◆ **TASK DETAILS**
Among the records, find the lines that hold the string "arrow" and return them.

'''

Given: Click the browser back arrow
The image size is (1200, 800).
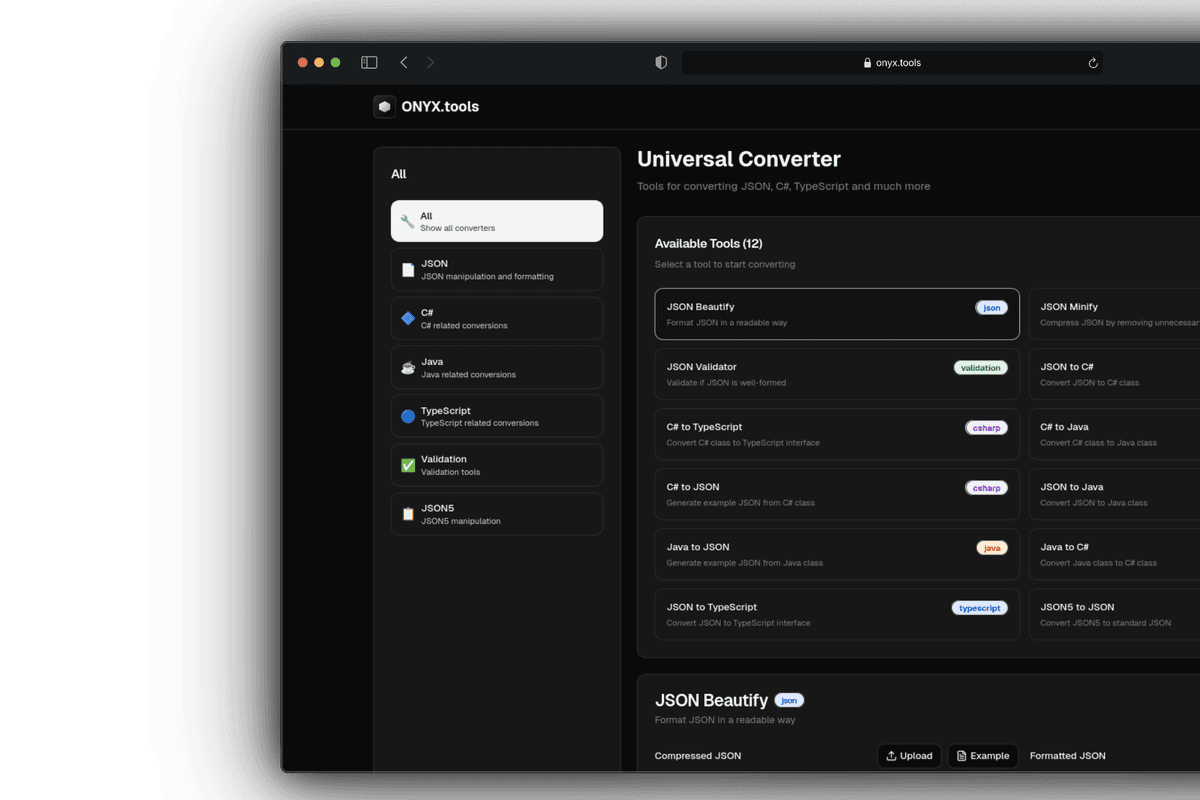Looking at the screenshot, I should tap(404, 62).
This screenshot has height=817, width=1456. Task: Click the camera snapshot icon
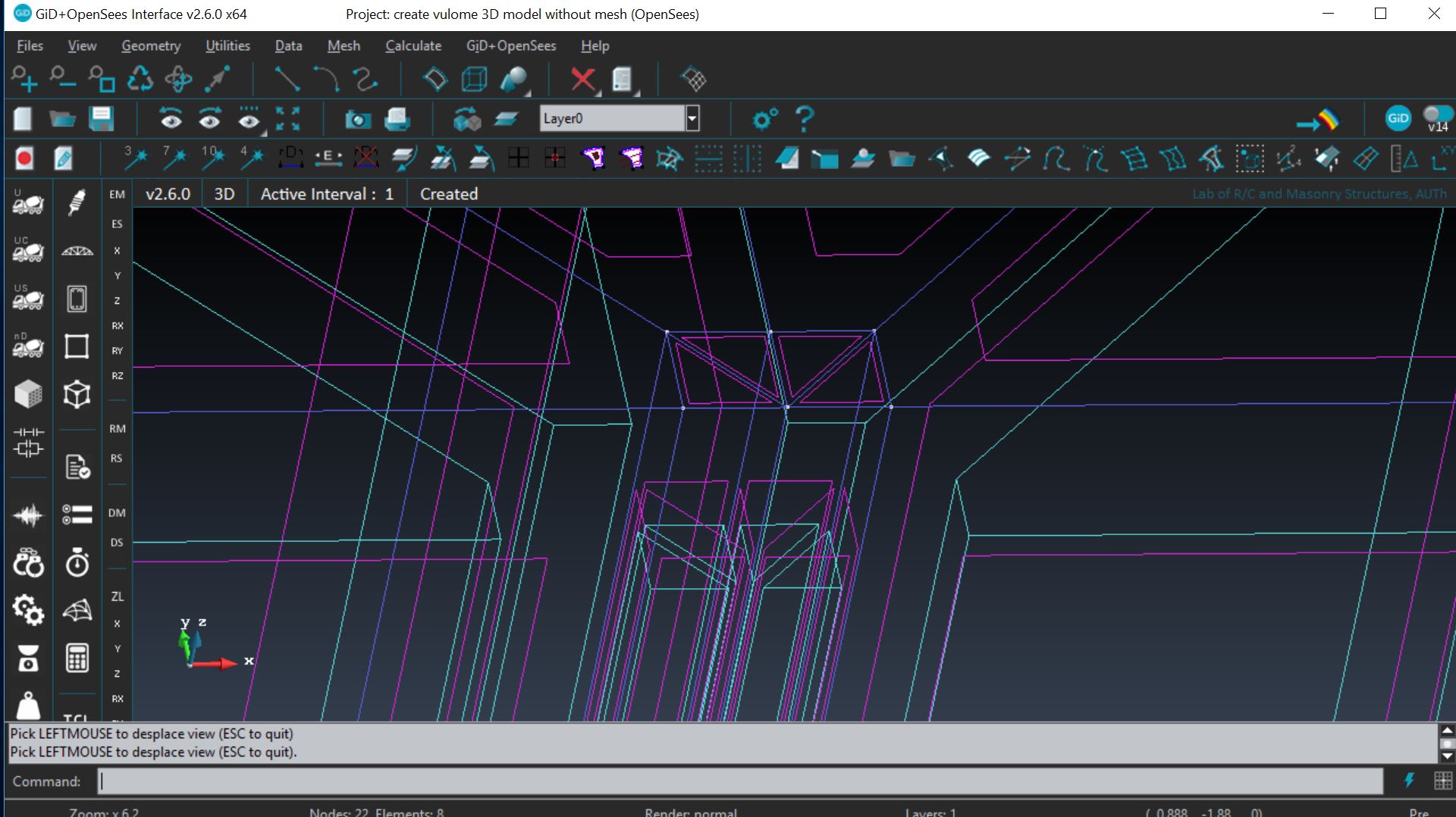point(357,119)
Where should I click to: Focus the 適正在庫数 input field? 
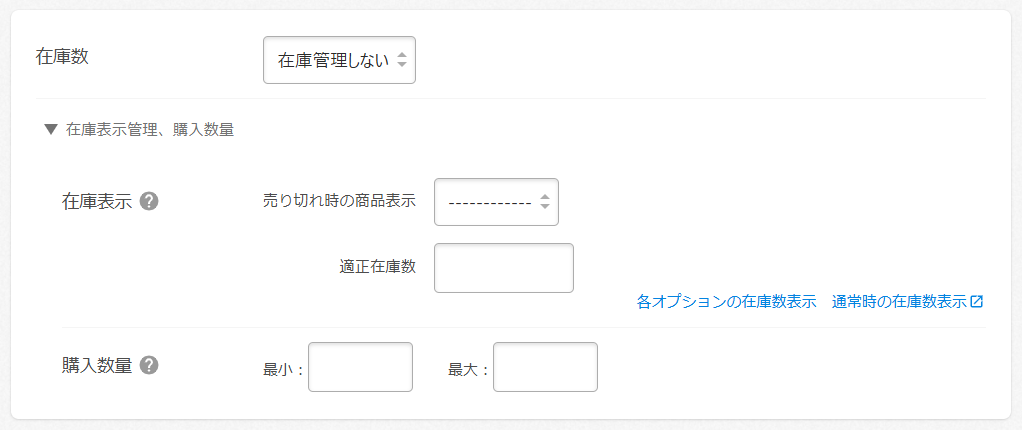click(503, 268)
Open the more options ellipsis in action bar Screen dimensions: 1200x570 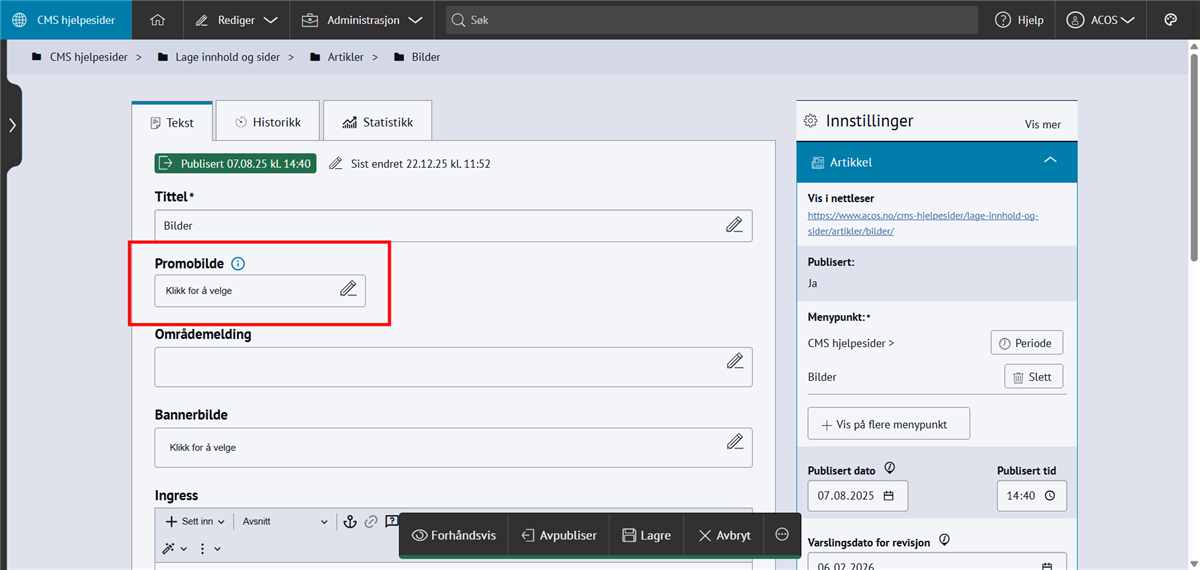coord(782,535)
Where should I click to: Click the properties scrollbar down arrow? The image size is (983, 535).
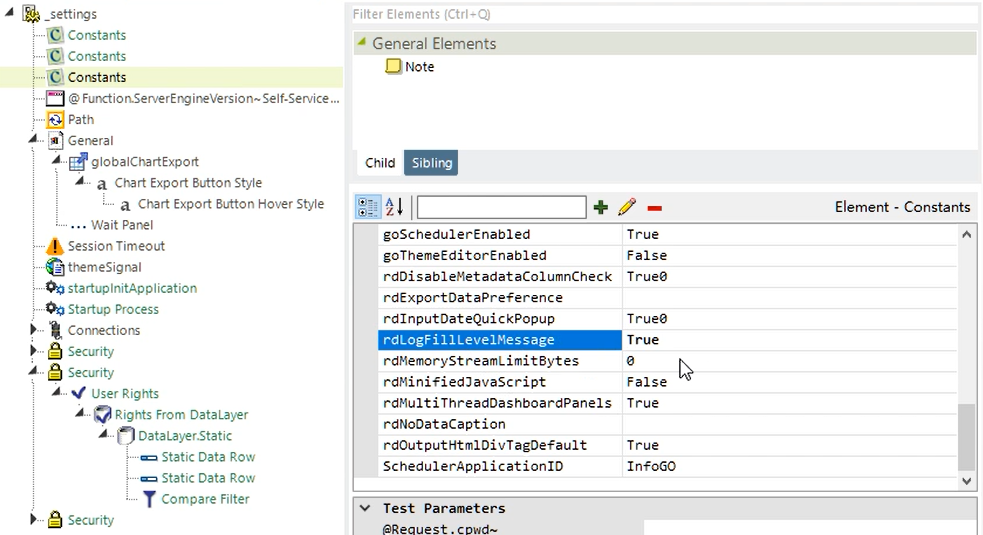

'''

◆ **TASK SOLUTION**
Given: Click the browser back arrow
Where should I click to: Click the properties scrollbar down arrow? The image size is (983, 535).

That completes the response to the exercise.